[Dataset items]
=== Begin Enclosure ===

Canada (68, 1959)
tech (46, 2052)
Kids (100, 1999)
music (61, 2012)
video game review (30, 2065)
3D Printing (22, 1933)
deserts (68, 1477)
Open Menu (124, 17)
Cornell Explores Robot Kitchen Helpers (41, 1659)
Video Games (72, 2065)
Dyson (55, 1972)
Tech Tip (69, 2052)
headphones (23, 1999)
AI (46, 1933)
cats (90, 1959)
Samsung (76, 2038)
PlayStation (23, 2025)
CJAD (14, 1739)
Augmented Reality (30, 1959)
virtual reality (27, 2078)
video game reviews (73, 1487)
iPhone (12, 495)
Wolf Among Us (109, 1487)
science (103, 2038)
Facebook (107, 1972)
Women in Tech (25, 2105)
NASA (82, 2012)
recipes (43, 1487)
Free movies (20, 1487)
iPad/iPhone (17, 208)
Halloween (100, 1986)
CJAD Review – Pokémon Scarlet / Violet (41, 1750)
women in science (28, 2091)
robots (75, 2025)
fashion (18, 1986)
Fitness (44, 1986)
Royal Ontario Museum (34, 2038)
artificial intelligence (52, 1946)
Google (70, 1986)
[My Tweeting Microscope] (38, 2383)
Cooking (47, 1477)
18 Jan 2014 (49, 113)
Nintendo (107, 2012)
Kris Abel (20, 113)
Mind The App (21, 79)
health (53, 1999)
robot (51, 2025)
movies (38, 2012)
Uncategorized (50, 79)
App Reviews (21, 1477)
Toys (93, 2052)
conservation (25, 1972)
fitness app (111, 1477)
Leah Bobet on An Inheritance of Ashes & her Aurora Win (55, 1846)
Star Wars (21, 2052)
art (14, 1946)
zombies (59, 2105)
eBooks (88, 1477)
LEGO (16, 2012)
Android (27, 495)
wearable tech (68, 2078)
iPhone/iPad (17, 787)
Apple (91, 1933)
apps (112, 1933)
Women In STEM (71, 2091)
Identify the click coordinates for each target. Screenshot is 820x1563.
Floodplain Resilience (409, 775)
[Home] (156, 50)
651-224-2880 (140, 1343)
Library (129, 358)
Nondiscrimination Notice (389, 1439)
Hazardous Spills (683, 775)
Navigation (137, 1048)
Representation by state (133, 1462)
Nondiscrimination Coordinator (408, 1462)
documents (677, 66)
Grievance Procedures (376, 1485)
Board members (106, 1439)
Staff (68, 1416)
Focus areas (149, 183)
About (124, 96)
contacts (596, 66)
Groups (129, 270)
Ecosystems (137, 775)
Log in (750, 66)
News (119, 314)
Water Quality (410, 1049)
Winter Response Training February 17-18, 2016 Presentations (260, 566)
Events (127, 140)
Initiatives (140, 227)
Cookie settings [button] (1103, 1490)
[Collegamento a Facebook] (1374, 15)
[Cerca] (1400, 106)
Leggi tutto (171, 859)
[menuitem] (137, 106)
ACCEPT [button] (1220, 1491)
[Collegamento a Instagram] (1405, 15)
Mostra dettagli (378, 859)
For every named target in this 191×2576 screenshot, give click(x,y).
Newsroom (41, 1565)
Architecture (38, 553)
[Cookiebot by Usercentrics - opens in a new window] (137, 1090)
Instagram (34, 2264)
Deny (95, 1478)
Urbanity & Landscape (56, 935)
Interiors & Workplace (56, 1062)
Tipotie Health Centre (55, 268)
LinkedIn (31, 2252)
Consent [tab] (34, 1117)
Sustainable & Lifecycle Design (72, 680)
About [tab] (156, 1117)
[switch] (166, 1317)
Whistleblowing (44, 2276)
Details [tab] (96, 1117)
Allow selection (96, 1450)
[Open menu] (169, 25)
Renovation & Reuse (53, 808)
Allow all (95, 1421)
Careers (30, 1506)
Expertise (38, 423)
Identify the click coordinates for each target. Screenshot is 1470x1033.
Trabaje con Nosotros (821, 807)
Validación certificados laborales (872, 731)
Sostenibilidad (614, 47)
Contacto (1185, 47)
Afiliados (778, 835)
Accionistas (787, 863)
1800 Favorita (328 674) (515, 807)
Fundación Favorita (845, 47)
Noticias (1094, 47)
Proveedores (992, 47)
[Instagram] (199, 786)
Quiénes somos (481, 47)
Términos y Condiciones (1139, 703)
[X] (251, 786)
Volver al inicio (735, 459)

=== End Enclosure ===

Reproduce exactly the entries above, limited to the lines from the one with "documents (677, 66)" through the one with "Cookie settings [button] (1103, 1490)", both included.

documents (677, 66)
Grievance Procedures (376, 1485)
Board members (106, 1439)
Staff (68, 1416)
Focus areas (149, 183)
About (124, 96)
contacts (596, 66)
Groups (129, 270)
Ecosystems (137, 775)
Log in (750, 66)
News (119, 314)
Water Quality (410, 1049)
Winter Response Training February 17-18, 2016 Presentations (260, 566)
Events (127, 140)
Initiatives (140, 227)
Cookie settings [button] (1103, 1490)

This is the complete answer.